Am I the only who thinks so? [Real question in a second.]
Besides the great confusion about it, and its mixing with mutexes or other locking mechanisms, when I am dealing with thread safety situation, I always have to discard any use of volatile, because it simply does not do anything useful.
volatile "forbids any reordering or caching of read/writes", but this is not of much use as long as volatile just tags a single object (and taints it, as it won't be any longer a "normal" object).
Consider this:
Thread A Thread B
reads vars
locks mutex (gets access)
locks mutex (waits)
writes some vars
releases mutex
reads vars again
releases mutex
Now, the compiler might want to optimize the two thread A's reads saving some of the results in registers. You say I should declare those vars as volatile. I say that I don't want to flag everything as volatile, because volatile is transparent as a stone and I have to duplicate 50% of my code to support volatile types. You (he) say that locking a mutex (at least a POSIX mutex) is either something that a compiler recognizes, and manages correctly, either it's a call to a library (inaccessible to the compiler) that can change the world, so the compiler will not assume anything after such call. I say that this is too implementation dependent, very low level stuff (and I don't want to browse dev docs for day to day programming). And worse, it can suddenly change if for some reason the "external library", for any legit reason, becomes accessible to the compiler (maybe the author transforms the function in a template that has to be included in a header... whatever).

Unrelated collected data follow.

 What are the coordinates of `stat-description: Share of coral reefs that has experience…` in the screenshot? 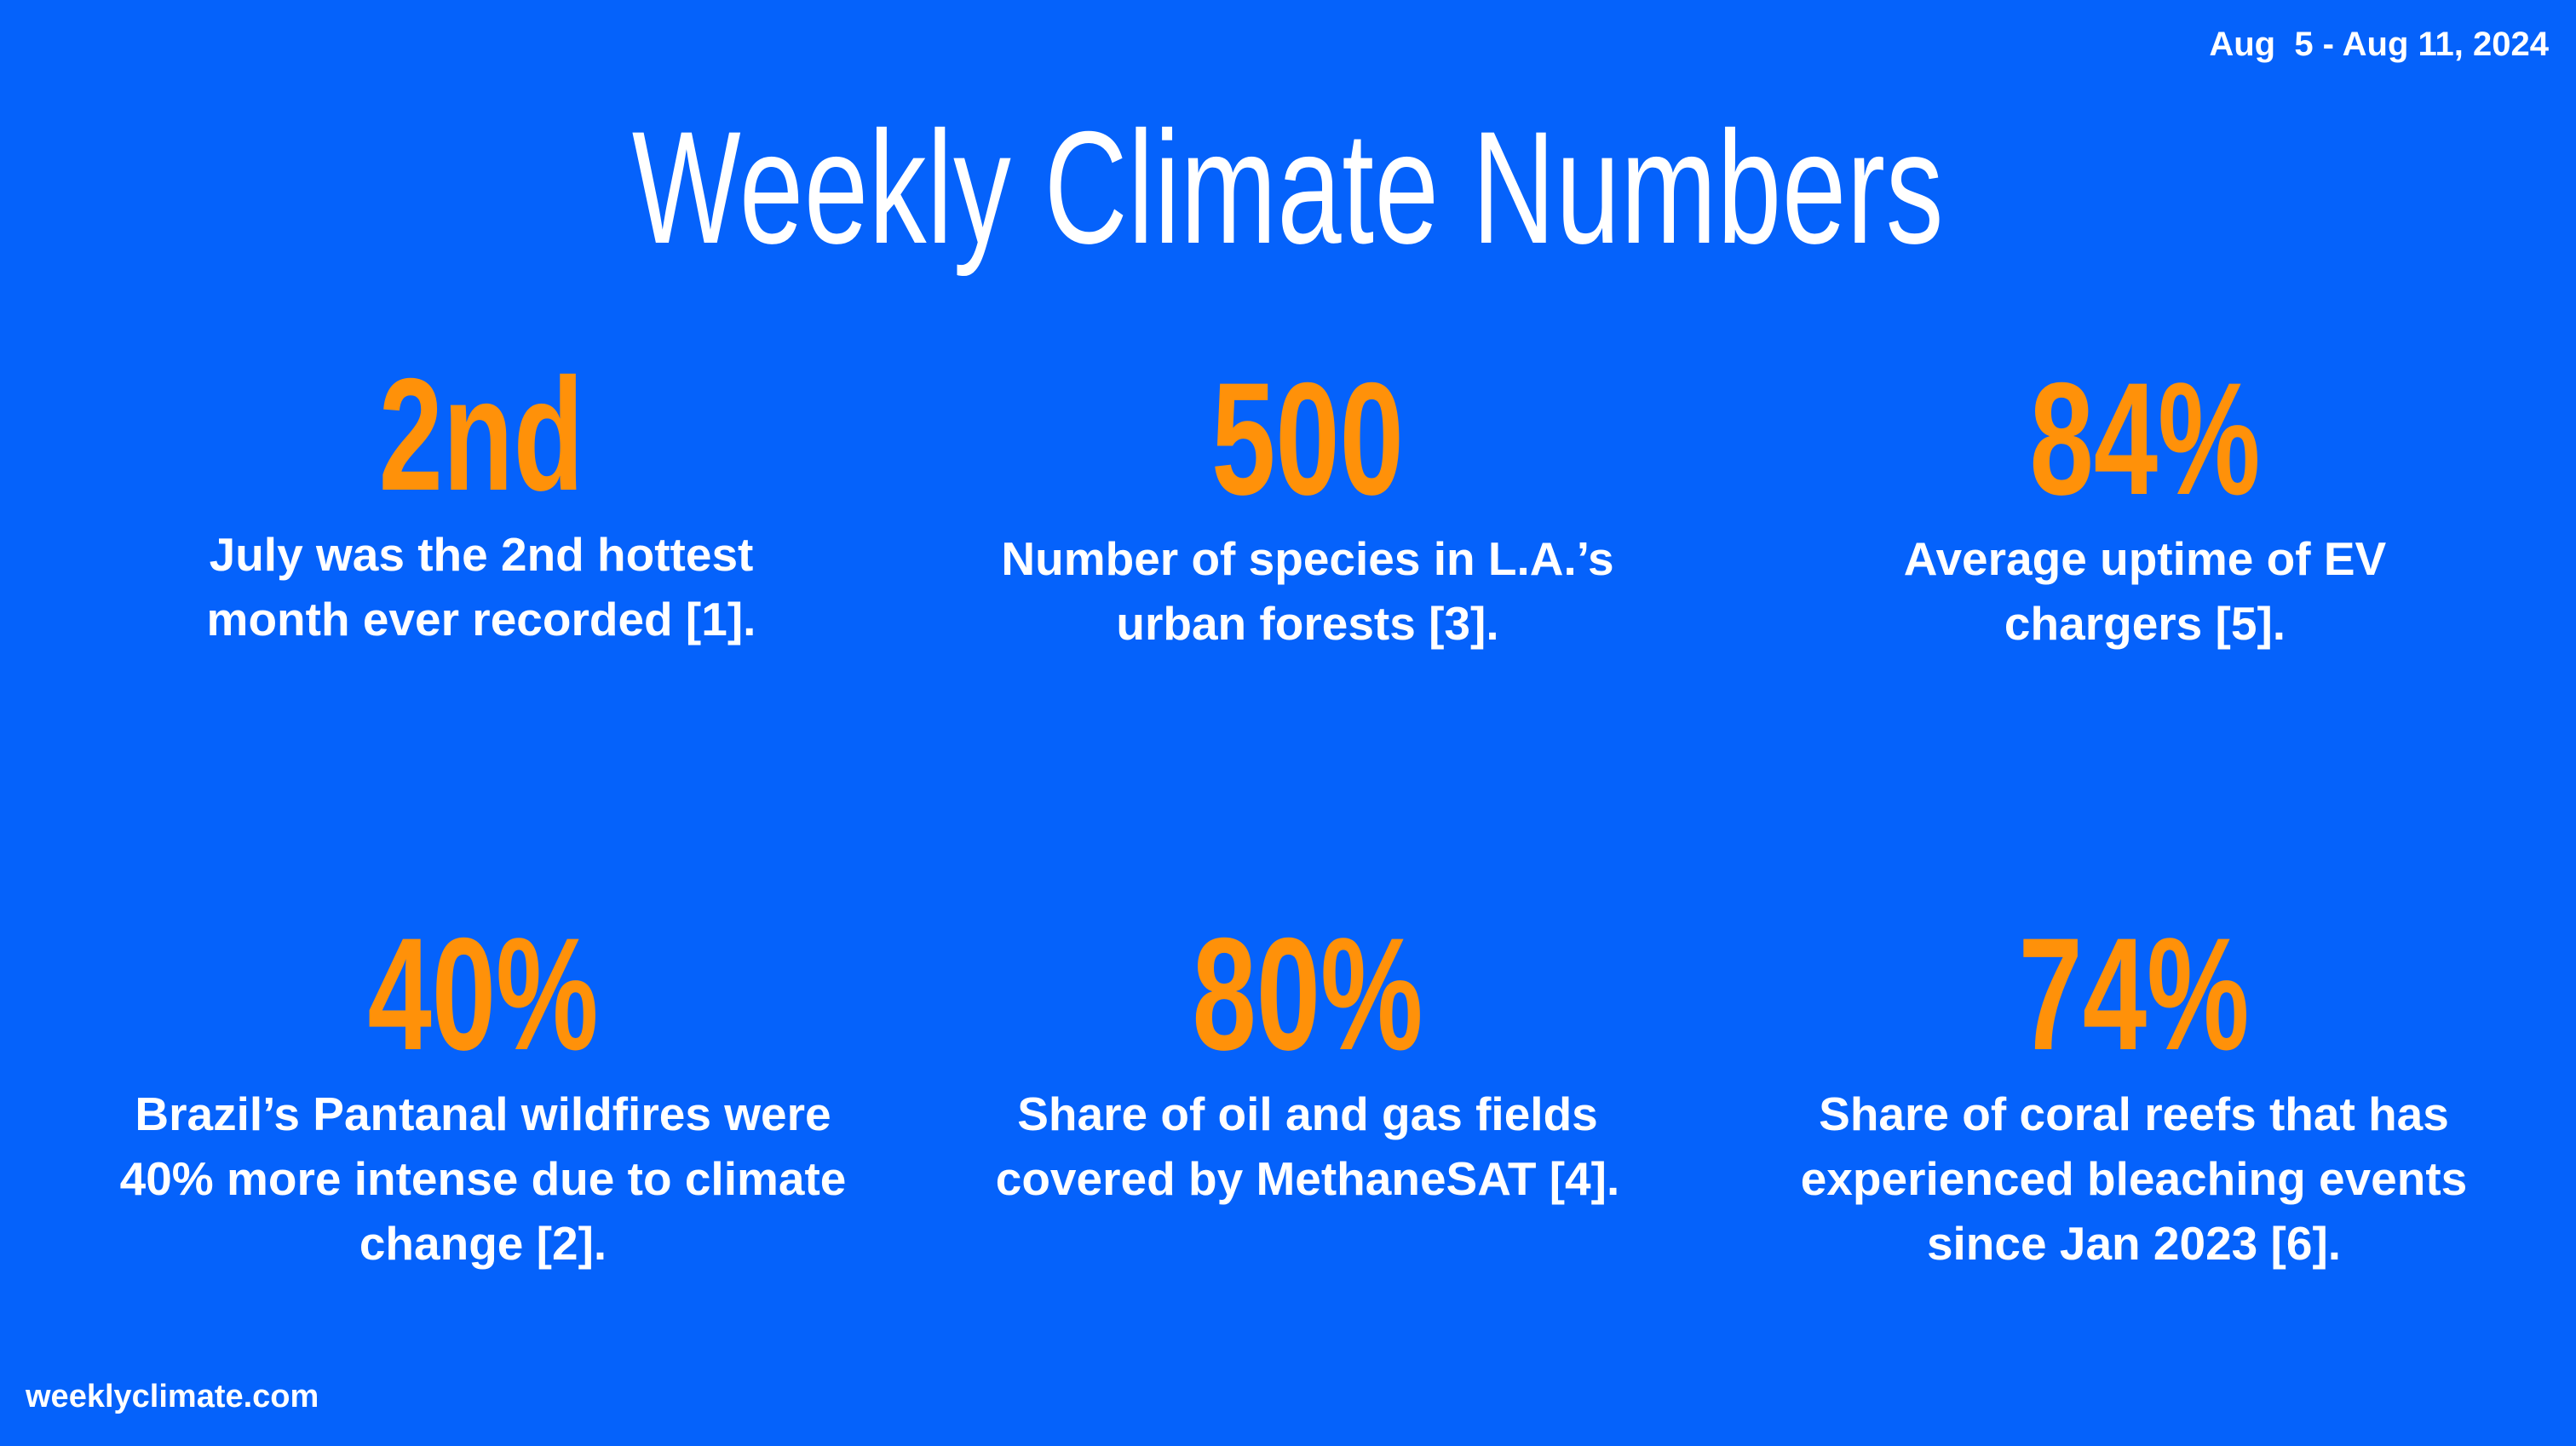 It's located at (2134, 1178).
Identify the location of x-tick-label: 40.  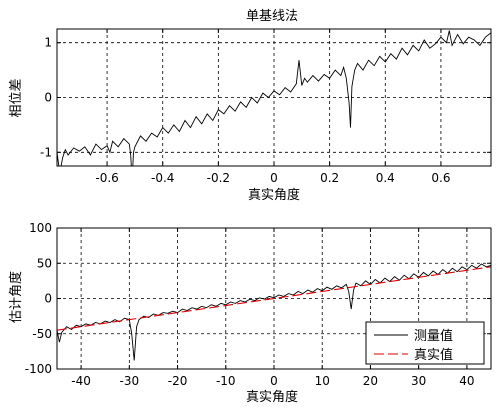
(466, 381).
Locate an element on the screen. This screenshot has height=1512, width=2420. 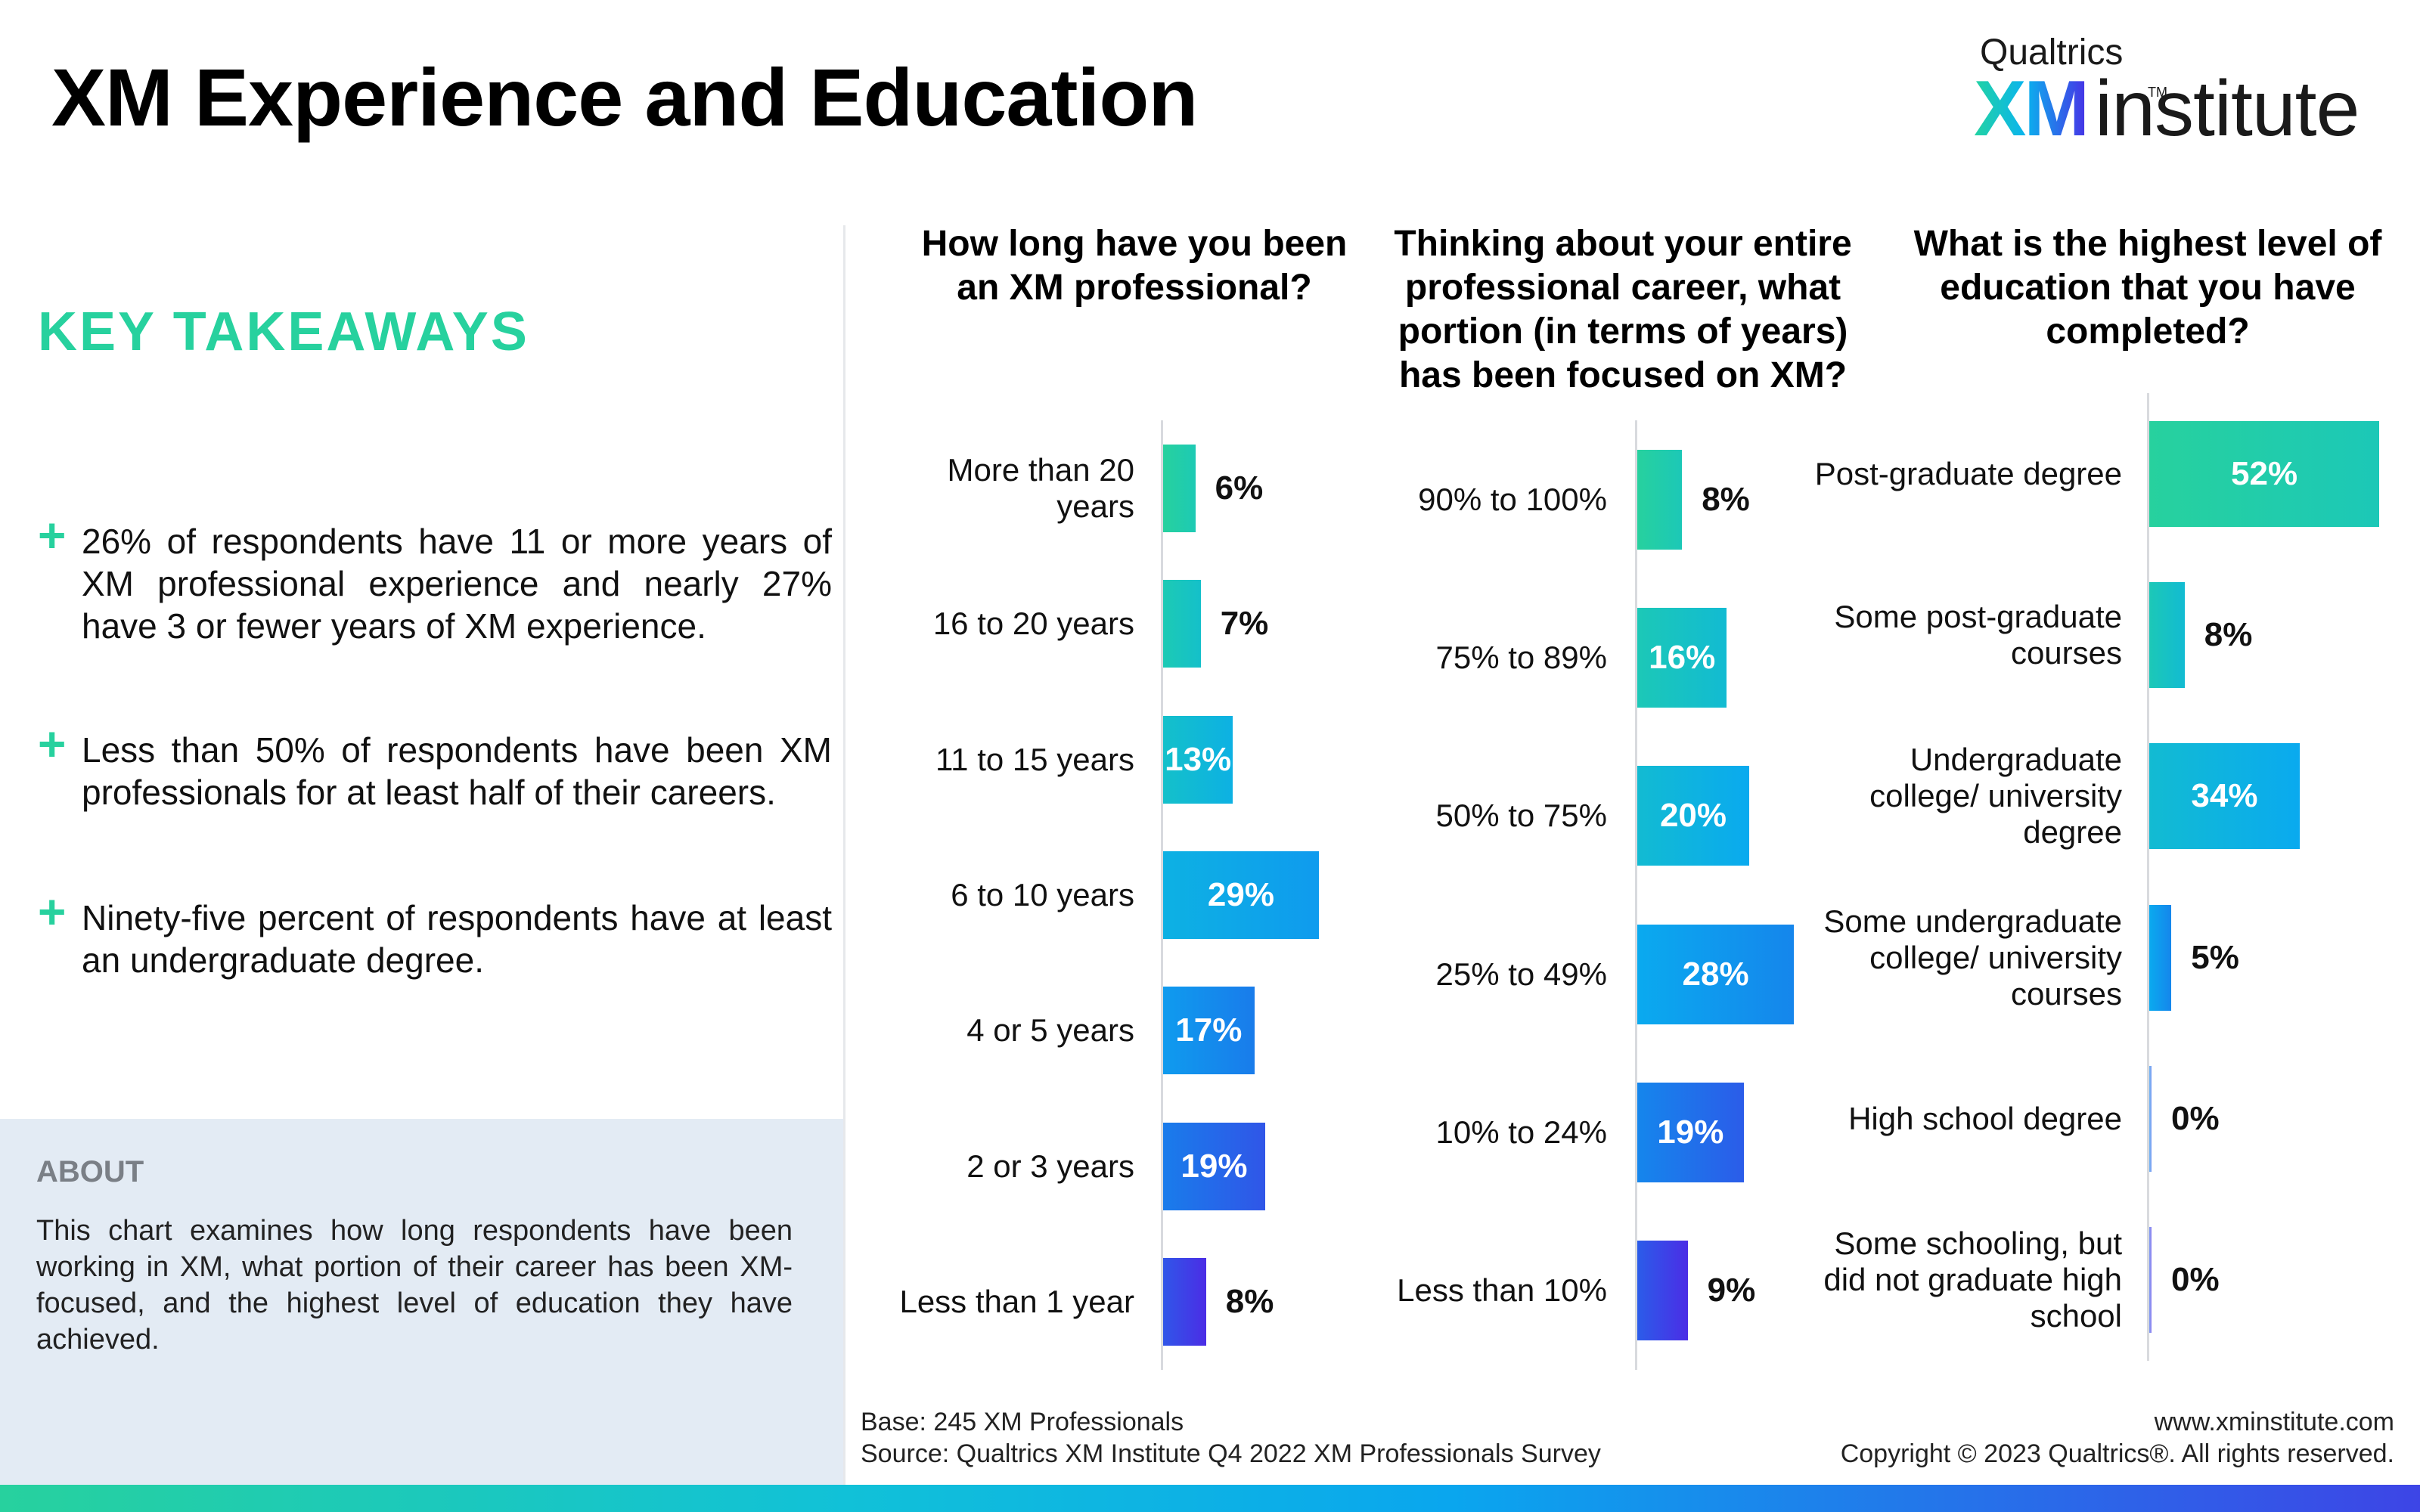
category-label: High school degree is located at coordinates (1985, 1118).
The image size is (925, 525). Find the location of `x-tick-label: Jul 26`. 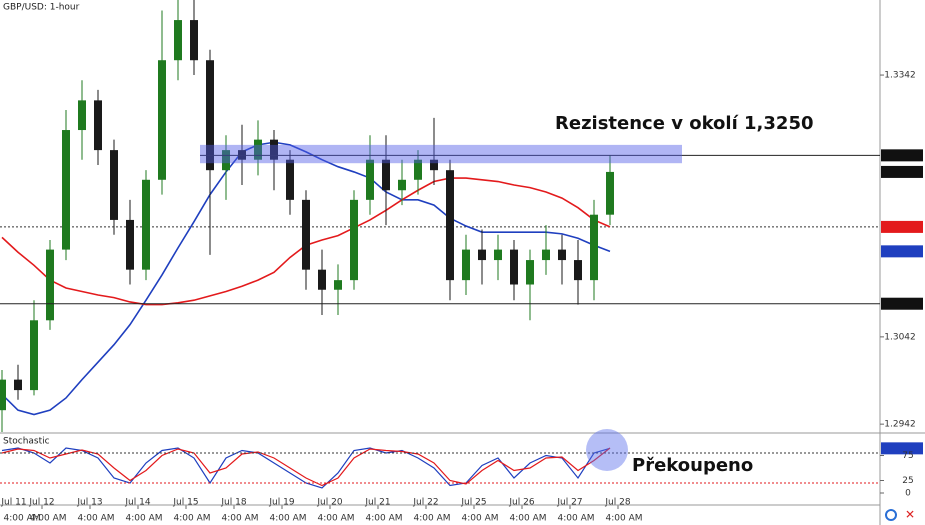

x-tick-label: Jul 26 is located at coordinates (521, 503).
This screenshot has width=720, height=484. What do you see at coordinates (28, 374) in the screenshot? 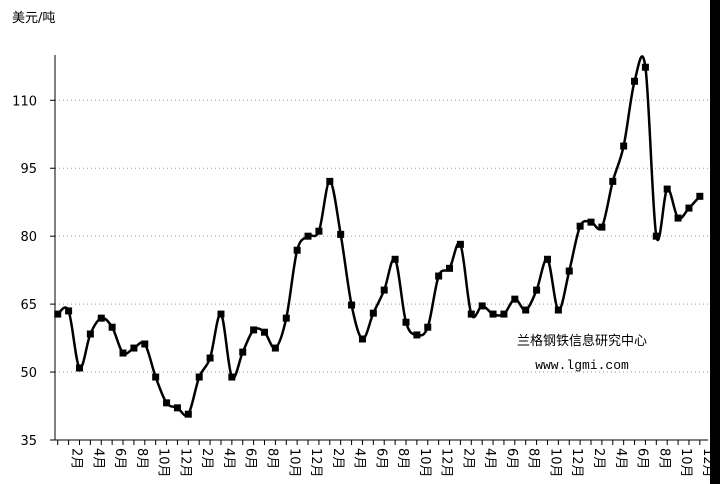
I see `y-tick-label: 50` at bounding box center [28, 374].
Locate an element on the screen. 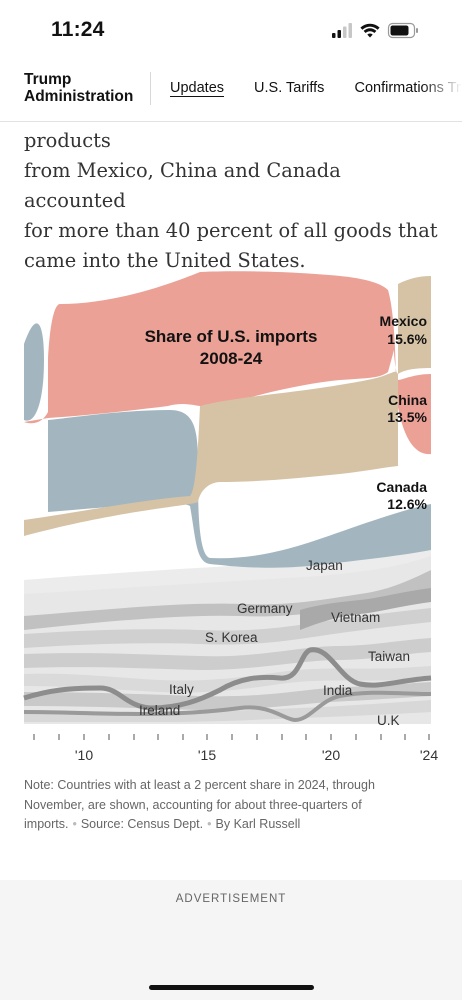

So, in my opinion, volatile is totally useless (and misleading), unless for some very low level stuff (device read maybe, but I'm not competent in such field).
Much better would be some other way to tell explicitly to the compiler that it has to discard any assumption about any variable, and every subsequent read must be a true read from memory. But I cannot imagine anything better than calling a dummy external function, and that would have the same issues that I have outlined before. Is there an elegant way to do so?
The new C standard, C11, has what you are calling for. First of all, it has a thread model and a detailed "happened before" relation that extends to threads. And it has a atomic_thread_fence operation that does what you are searching for.